L'Opus Dei était la réponse de l'ex-pape aux changements alarmants pour le christianisme dans le monde actuel. Le pape a écrit dans son message apostolique en 1995: "Que la Croix du Christ ne soit pas abolie, car, si elle est abolie, l'homme n'aura pas de racines, de perspectives, il sera détruit. C'est le cri du 20e siècle, le cri de Rome, de Constantinople et de Moscou". Ce vibrant appel a été lancé non seulement parce que le monde chrétien a commencé à perdre ses positions, en les cédant, par exemple, à l'activité intense des missionnaires de l'islam, mais aussi parce que le monde du lucre et de l'injustice sociale, le monde amoral du point de vue du chrétien, a commencé à l'emporter.
Parlant de la mort de Jean-Paul II, un de mes collègues a écrit que les Russes s'en souviendront comme d'un adversaire du communisme. C'est vrai. Mais si mes concitoyens connaissaient un peu mieux le pontife, ils s'en souviendraient non seulement comme d'un ennemi du totalitarisme, mais aussi comme d'un combattant non moins conséquent de la justice sociale.
C'est du vivant du pontife que s'est développée, avec la bénédiction de Karol Wojtyla, la branche gauche du catholicisme, la "Théologie de la libération". J'ai maintes fois rencontré son auteur, le prêtre péruvien Gutierrez.
Enfant, Karol Wojtyla rêvait de devenir footballeur, gardien de but, ensuite acteur, de plus, il a travaillé dans une carrière de pierre de taille, c'est pourquoi il a connu de près les bas-fonds de la société et le fardeau de la pioche de l'ouvrier.

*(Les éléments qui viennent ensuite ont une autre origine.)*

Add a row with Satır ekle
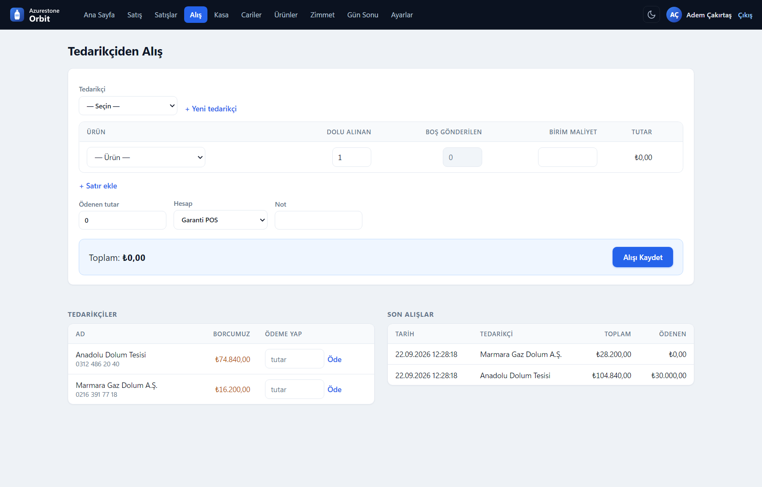This screenshot has height=487, width=762. tap(98, 186)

Il jugeait nécessaire de lutter contre la misère, mais, naturellement, pas par les méthodes bolcheviques. En cela, le pape a été soutenu par le diocèse "Opus Dei", dont le fondateur Josemaria Escriva de Balaguer avait avancé dès 1928,dans l'Espagne catholique conservatrice, l'interprétation foncièrement nouvelle de la "sainteté", dogme important de toute église et de toute religion. Du point de vue de Josemaria Escriva, chacun peut prétendre à la sainteté et uvrer en ce sens. Pour cela, il n'est pas obligatoire de se cloîtrer dans un monastère, de mortifier son corps et de manger des sauterelles sèches. Bien au contraire. Il est bien plus facile de se retirer du monde des tentations en s'isolant dans une cellule de moine que de vivre dans le monde en conservant l'honnêteté et la foi. Efforcez-vous d'être des saints dans la vie, en restant chefs de famille, hommes d'affaires, juristes, a proposé Josemaria Escriva. Cette doctrine, bien qu'élaborée par un catholique, est très opportune à l'époque contemporaine en Russie et dans de nombreux autres pays où règnent la corruption et d'autres vices.

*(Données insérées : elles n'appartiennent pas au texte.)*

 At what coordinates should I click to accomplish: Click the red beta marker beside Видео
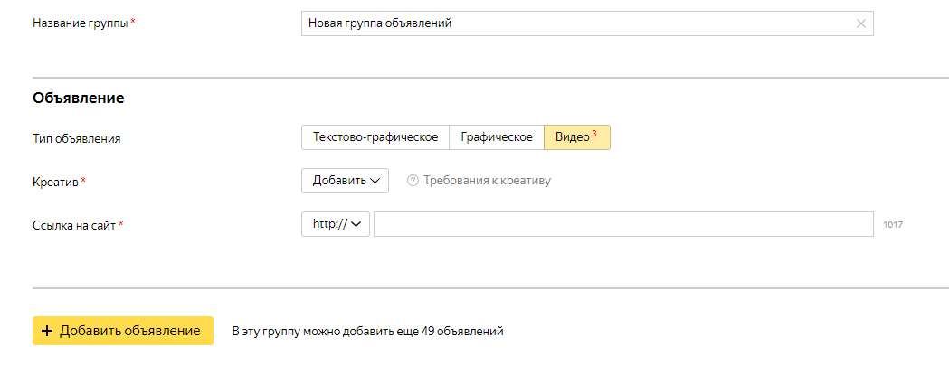click(x=594, y=135)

Après avoir été proscrit durant la majeure partie de sa vie, Josemaria Escriva, fondateur de l'Opus Dei, enfant terrible du Vatican, est rapidement devenu, grâce à Jean-Paul II, un saint officiellement reconnu par l'Eglise. Le pape a vu dans ses idées un nouvel étendard de l'évangélisation du monde contemporain.
Bien entendu, le pape comprenait parfaitement que pour l'homme d'affaires ou le juriste, le chemin menant à la sainteté est difficile et long, mais qu'il est important de donner un coup de pouce. Du vivant de Karol Wojtyla, le nombre de cardinaux, d'évêques et de simples prêtres faisant partie de l'Opus Dei a considérablement augmenté. Ainsi, dès 1991, à l'occasion de la fête de la Trinité, le pape a élevé à la dignité de prêtre 61 serviteurs du culte, dont 20 membres de son diocèse préféré. Il n'est pas exclu qu'au présent conclave qui élira un nouveau pontife, l'Opus Dei insiste pour qu'un des siens accède à la papauté. Et ses chances sont réelles.
Quel rapport existe-t-il entre tout cela et la Russie? Les idées ont maintes fois prouvé qu'elles sont matérielles et ne connaissent pas les frontières. L'Opus Dei a été conçu, dès le début, comme un "diocèse sans frontières". D'ailleurs, on ne sait pas qui a formé le plus d'athées en Russie: le communisme ou le voltairianisme? Le fait est que ces conceptions sont parvenues en Russie de l'étranger.
Faut-il craindre les idées de l'Opus Dei? Je ne le crois pas.
Il n'est pas obligatoire de devenir catholique dans un pays qui est, pour l'essentiel, orthodoxe, tout comme il n'est pas obligatoire au XXIe siècle de se cloîtrer dans un monastère pour fuir les tentations de la vie terrestre. Par contre, personne n'empêche les hommes d'affaires et les juristes, ainsi que les nouveaux riches russes, d'être honnêtes ou d'essayer de l'être.
C'est pourquoi, il est bien dommage que Karol Wojtyla soit mort, car cette noble cause triompherait, peut-être!